Data shown:

►

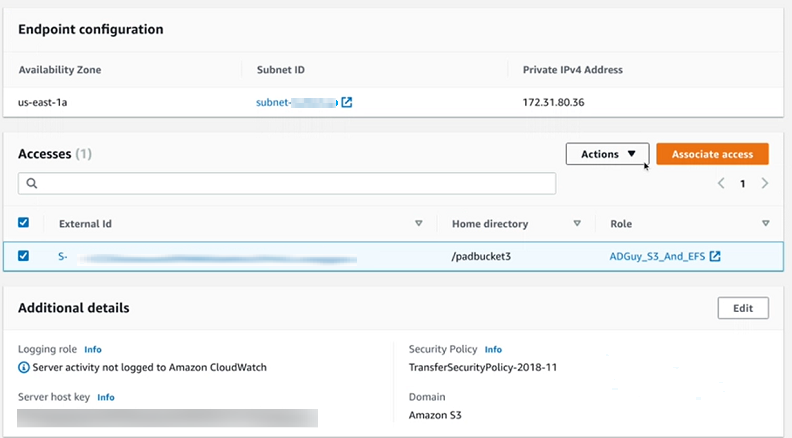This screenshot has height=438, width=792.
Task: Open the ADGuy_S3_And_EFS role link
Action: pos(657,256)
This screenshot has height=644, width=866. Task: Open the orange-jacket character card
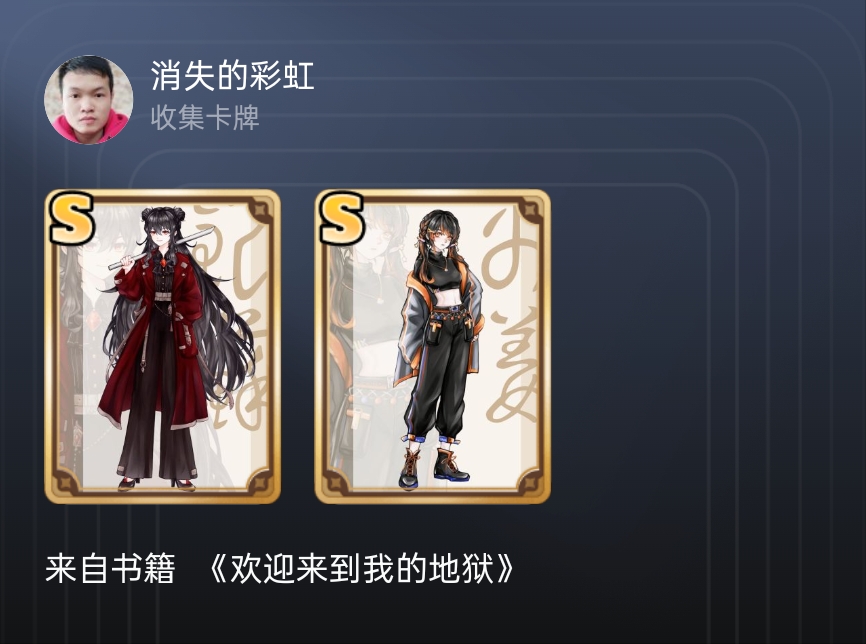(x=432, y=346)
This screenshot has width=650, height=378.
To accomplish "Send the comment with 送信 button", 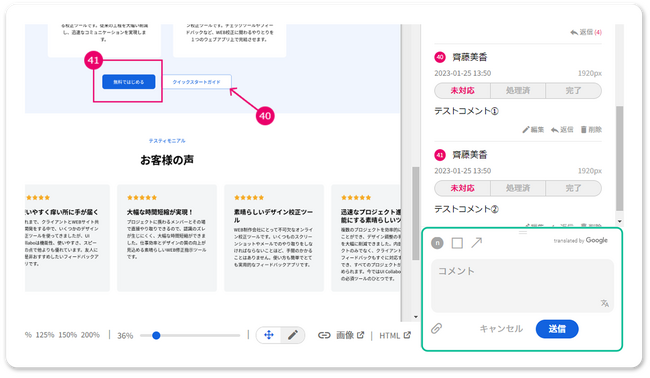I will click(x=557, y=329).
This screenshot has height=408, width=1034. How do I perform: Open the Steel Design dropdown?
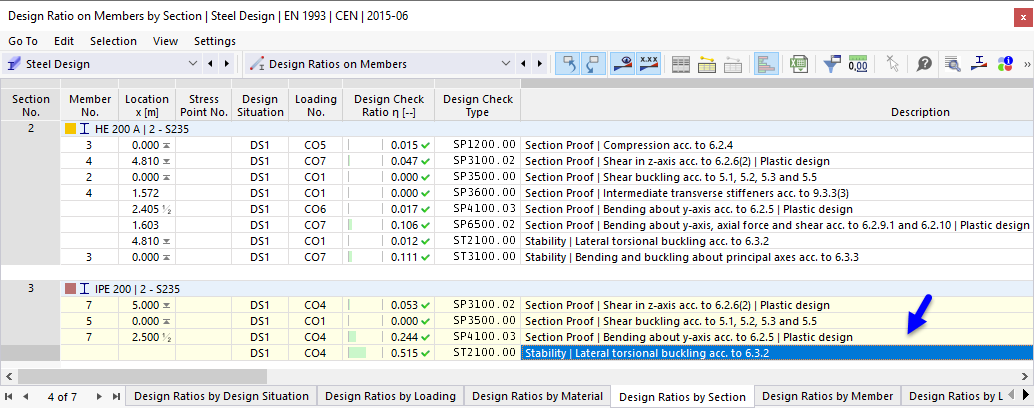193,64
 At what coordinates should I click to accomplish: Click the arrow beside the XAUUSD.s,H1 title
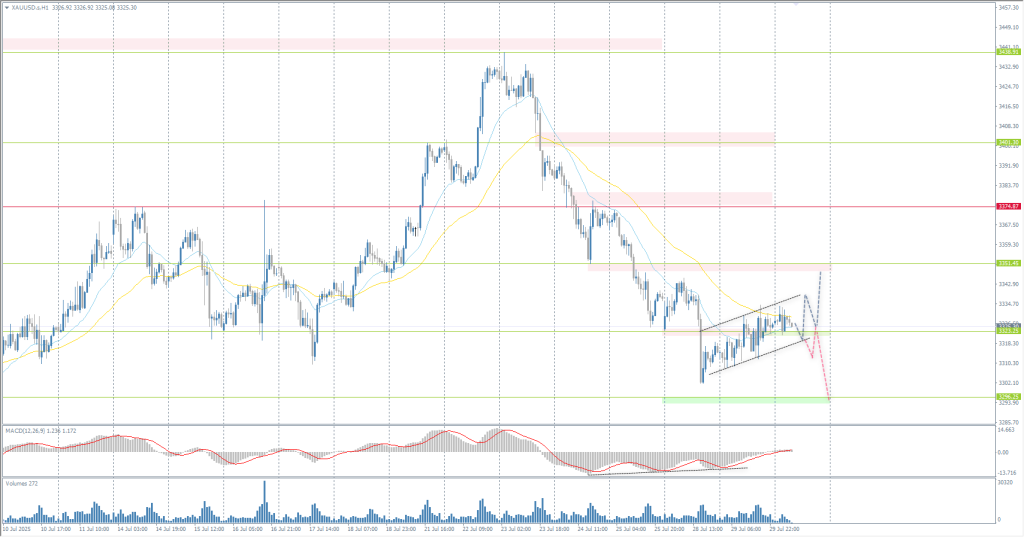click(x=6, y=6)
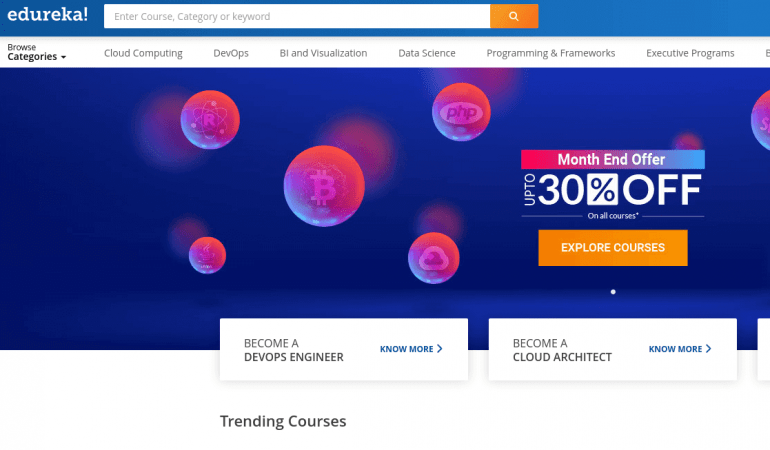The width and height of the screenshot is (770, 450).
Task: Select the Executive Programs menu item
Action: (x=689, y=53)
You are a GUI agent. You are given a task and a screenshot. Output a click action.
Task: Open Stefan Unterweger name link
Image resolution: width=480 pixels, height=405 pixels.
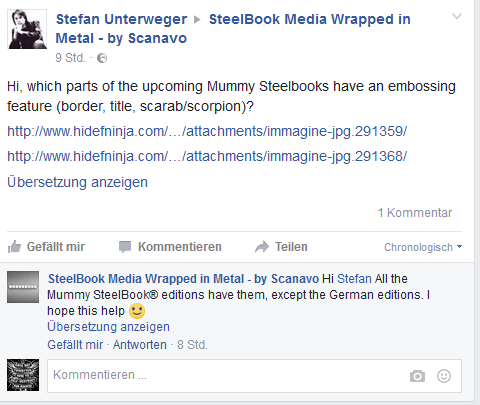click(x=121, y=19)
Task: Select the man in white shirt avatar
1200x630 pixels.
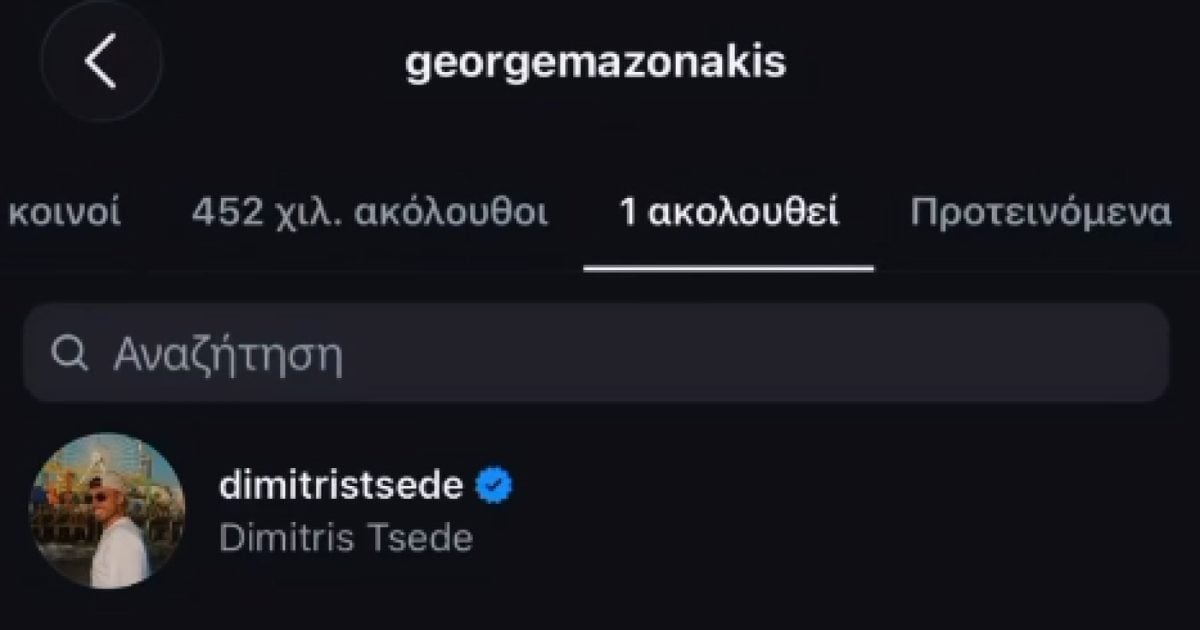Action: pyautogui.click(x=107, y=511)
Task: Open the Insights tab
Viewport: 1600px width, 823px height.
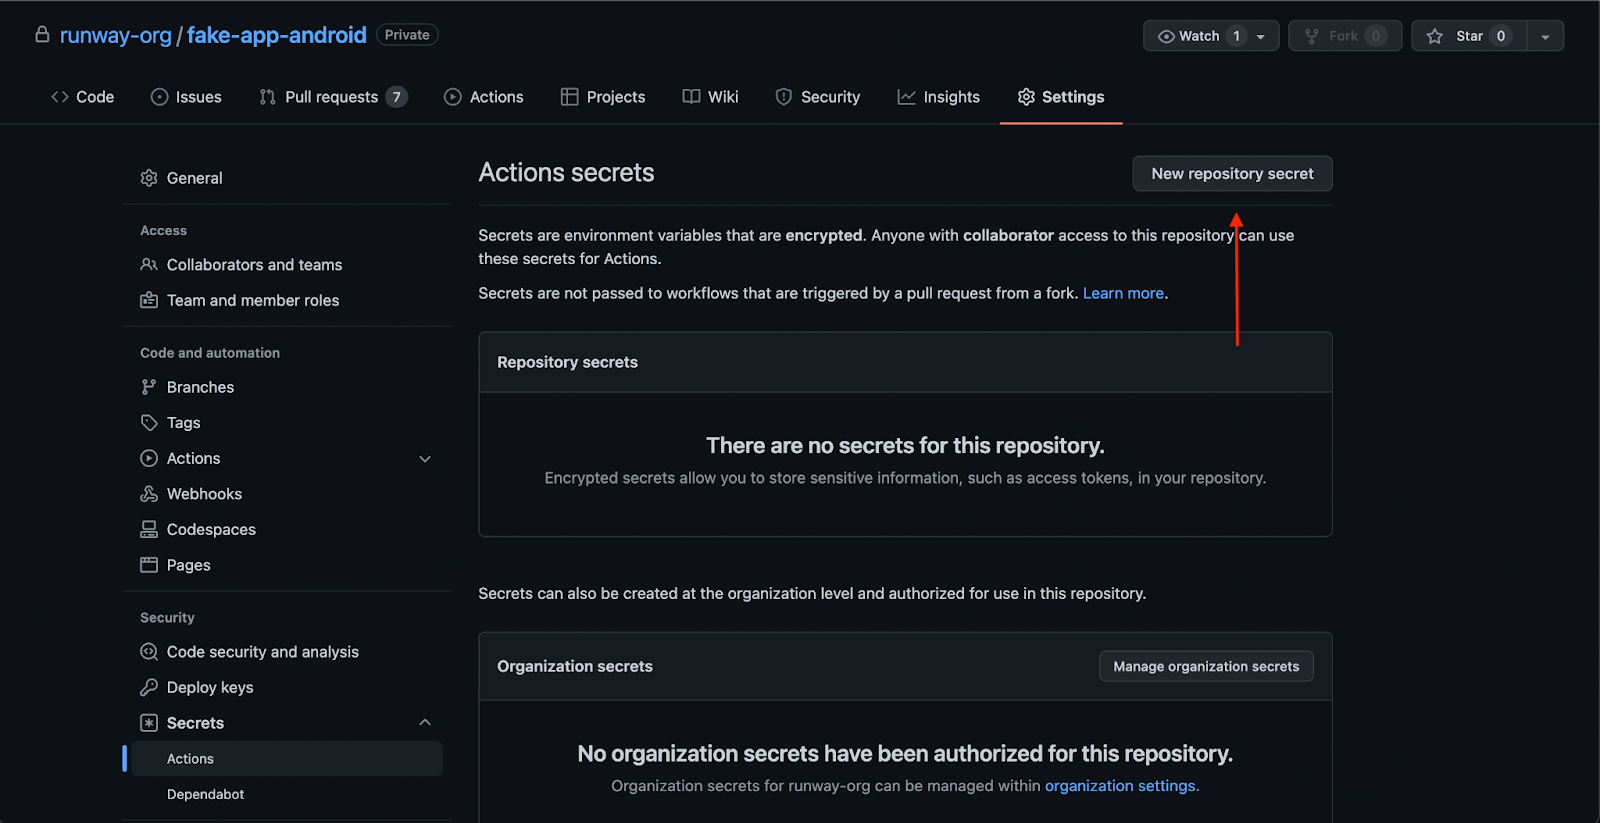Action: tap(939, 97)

◄

Your instructions:
Transcribe exactly the line containing "At what coordinates" and every line after it through the end of the listing above; pictures are not part of the copy.

Result of this exercise:
 At what coordinates should I click to accomplish: Click the arrow beside the XAUUSD.s,H1 title
click(x=6, y=6)
The width and height of the screenshot is (770, 450).
Task: Select the Executive Programs menu item
Action: (x=689, y=53)
You are a GUI agent. You are given a task and a screenshot. Output a click action.
Task: Open Stefan Unterweger name link
Image resolution: width=480 pixels, height=405 pixels.
click(x=121, y=19)
Task: Select the man in white shirt avatar
1200x630 pixels.
Action: pyautogui.click(x=107, y=511)
Task: Open the Insights tab
Viewport: 1600px width, 823px height.
Action: tap(939, 97)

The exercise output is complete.